La droite sénatoriale a surpris son monde, mardi, dans la nuit. Les troupes LR ont voté contre l’article phare de la loi de programmation militaire qui prévoyait la hausse de 36 milliards du budget des armées d’ici 2030. Les sénateurs voulaient pousser ce montant à 50 milliards, soit 14 milliards de plus. Devant le refus du gouvernement, la droite a donc riposté en rejetant l’enveloppe dans son ensemble. « Alors effectivement, ça a été un coup de théâtre, parce que ce n’était pas complètement prévu. […] C’est un chapitre parmi d’autres dans la procédure parlementaire », désamorce le sénateur LR Hugues Saury au micro de Public Sénat, ce jeudi.
Au risque d’enterrer une rallonge budgétaire réclamée de longue date ? « On savait très bien que de toute façon, les 36 milliards restaient dans le texte de l’Assemblée nationale. Donc, il n’y avait aucun risque de perdre les 36 milliards », justifie l’élu, membre de la commission des affaires étrangères, de la défense et des forces armées du Sénat.

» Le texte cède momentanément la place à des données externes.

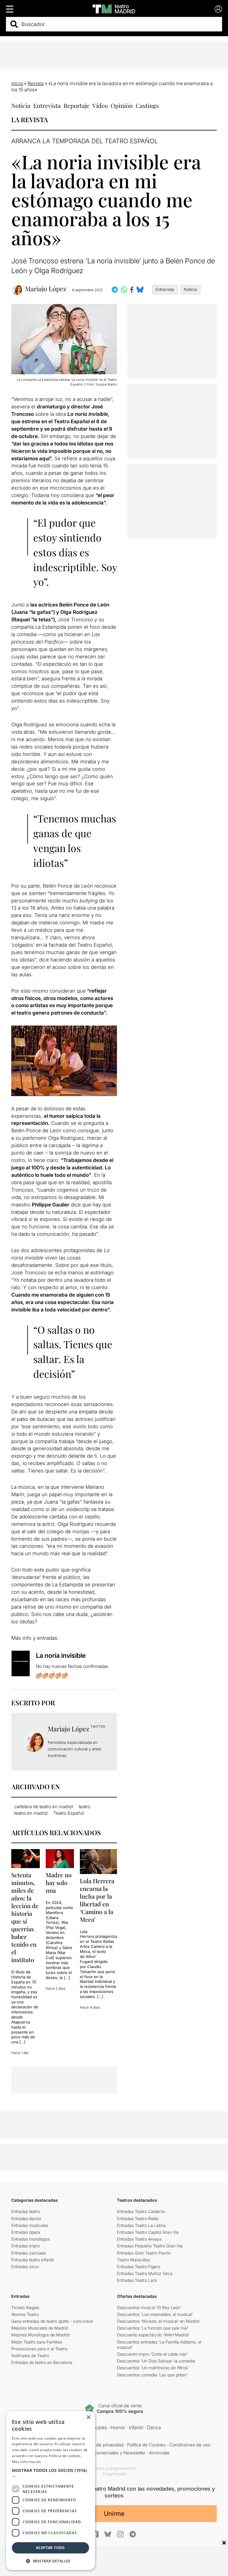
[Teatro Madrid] (114, 8)
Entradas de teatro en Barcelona (41, 2362)
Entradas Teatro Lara (137, 2280)
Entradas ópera (25, 2232)
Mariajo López (45, 288)
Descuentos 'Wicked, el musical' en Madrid (158, 2321)
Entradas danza (26, 2218)
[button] (50, 2473)
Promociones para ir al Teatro (39, 2348)
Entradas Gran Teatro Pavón (144, 2252)
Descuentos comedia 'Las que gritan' (152, 2374)
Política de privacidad (102, 2445)
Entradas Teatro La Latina (141, 2225)
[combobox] (119, 24)
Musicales (96, 2427)
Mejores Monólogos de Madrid (40, 2334)
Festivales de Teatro (30, 2355)
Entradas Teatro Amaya (139, 2238)
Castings (147, 105)
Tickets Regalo (25, 2307)
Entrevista (47, 105)
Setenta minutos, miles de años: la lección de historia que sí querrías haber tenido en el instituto (25, 1917)
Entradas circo (25, 2266)
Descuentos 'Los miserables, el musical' (155, 2314)
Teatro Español (68, 1813)
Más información (26, 2461)
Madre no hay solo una (59, 1882)
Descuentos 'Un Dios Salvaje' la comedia (156, 2360)
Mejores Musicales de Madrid (39, 2327)
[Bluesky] (107, 2534)
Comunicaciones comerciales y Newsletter (101, 2453)
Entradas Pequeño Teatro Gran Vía (150, 2245)
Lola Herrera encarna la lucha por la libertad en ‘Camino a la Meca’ (97, 1900)
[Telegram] (132, 2534)
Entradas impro (25, 2245)
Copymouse (114, 2473)
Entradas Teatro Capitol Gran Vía (148, 2232)
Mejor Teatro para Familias (36, 2341)
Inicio (17, 83)
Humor (117, 2427)
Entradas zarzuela (28, 2252)
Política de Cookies (146, 2445)
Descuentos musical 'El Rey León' (149, 2307)
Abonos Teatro (25, 2314)
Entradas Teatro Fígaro (138, 2266)
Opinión (122, 105)
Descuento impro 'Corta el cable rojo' (152, 2354)
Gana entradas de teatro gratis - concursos (52, 2321)
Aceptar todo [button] (50, 2547)
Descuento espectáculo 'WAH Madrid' (153, 2334)
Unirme (114, 2513)
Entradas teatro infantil (32, 2259)
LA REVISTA (29, 119)
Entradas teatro (25, 2211)
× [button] (88, 2417)
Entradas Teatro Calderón (141, 2211)
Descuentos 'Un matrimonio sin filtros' (153, 2367)
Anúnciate (159, 2453)
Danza (154, 2427)
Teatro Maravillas (133, 2259)
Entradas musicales (29, 2225)
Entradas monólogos (30, 2238)
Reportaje (76, 105)
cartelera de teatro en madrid (43, 1806)
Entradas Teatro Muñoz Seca (144, 2273)
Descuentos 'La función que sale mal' (153, 2327)
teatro (84, 1806)
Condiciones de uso (189, 2445)
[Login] (218, 9)
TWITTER (98, 1727)
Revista (36, 83)
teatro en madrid (31, 1813)
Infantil (136, 2427)
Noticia (20, 105)
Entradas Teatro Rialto (138, 2218)
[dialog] (50, 2490)
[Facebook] (95, 2534)
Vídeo (100, 105)
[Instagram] (120, 2534)
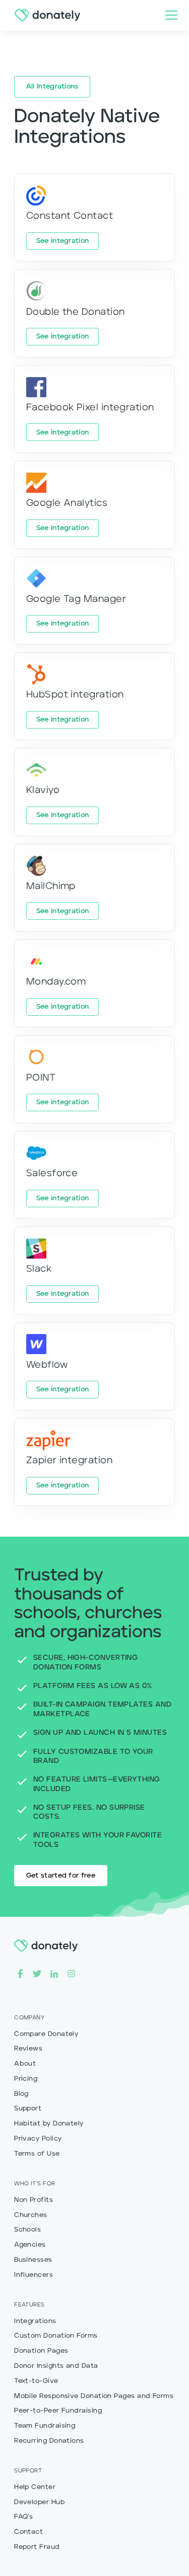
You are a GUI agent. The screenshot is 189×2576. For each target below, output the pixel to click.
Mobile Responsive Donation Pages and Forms (93, 2396)
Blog (21, 2094)
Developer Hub (39, 2502)
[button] (169, 15)
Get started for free (60, 1876)
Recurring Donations (49, 2441)
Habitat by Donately (49, 2123)
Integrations (35, 2321)
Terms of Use (36, 2154)
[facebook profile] (20, 1973)
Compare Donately (46, 2034)
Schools (27, 2230)
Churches (30, 2215)
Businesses (33, 2260)
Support (27, 2108)
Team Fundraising (44, 2426)
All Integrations (52, 86)
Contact (28, 2532)
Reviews (28, 2049)
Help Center (34, 2487)
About (25, 2064)
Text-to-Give (36, 2381)
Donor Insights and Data (56, 2366)
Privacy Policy (37, 2139)
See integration (62, 241)
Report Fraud (36, 2547)
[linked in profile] (54, 1973)
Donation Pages (41, 2351)
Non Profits (33, 2200)
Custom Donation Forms (56, 2336)
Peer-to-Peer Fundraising (58, 2411)
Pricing (25, 2079)
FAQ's (23, 2517)
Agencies (30, 2245)
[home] (45, 15)
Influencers (33, 2275)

Comme son collègue président de la commission, Cédric Perrin (LR), il assume ce choix.
« La priorité des priorités, c’est la défense de notre pays »
« On parle d’un sujet grave […] Il faut que les parlementaires trouvent une solution », a réagi Sébastien Lecornu à la sortie des questions d’actualité au gouvernement en milieu de semaine. Un message adressé à la droite, qui a longtemps marché main dans la main avec l’exécutif sur ce texte, censé répondre aux menaces géopolitiques croissantes et à la course à l’armement engagé aux quatre coins du globe.
Pour justifier de s’en tenir aux 36 milliards, le gouvernement invoque la situation budgétaire. Le Premier ministre appelle à maintenir une « trajectoire soutenable ». « Il y a des priorités, des arbitrages à faire. Mais la priorité des priorités, c’est la défense de notre pays », balaye Hugues Saury, qui pointe les propres propos du chef de l’État sur le risque d’une guerre impliquant la France.
Le texte file désormais en commission mixte paritaire, où sept députés et sept sénateurs devront se mettre d’accord. D’ici là, « il y a probablement des négociations à avoir pour essayer de conserver tout ou partie de ces 14 milliards », juge Hugues Saury. La droite n’a pas encore désarmé.